#### [Written instruction]
Rewrite the entries starting with the line with "Task: Open the indicators list icon" and going on through the line with "Action: click(14, 67)", swapping "indicators list" for "indicators menu" and keeping everything else the same. Omit the pictures from your answer.
===== Recorded data =====
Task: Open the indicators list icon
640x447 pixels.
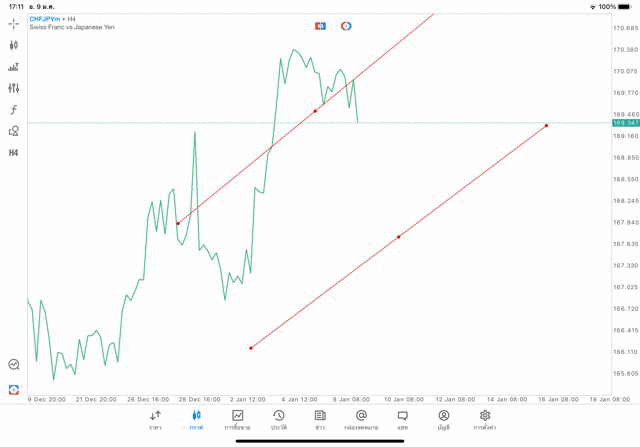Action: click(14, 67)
=====
===== Recorded data =====
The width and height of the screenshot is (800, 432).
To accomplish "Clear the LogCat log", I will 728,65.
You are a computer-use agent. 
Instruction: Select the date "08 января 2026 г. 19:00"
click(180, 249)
=====
#### [Result for this task]
Task: Open the indicators menu icon
640x447 pixels.
Action: click(14, 67)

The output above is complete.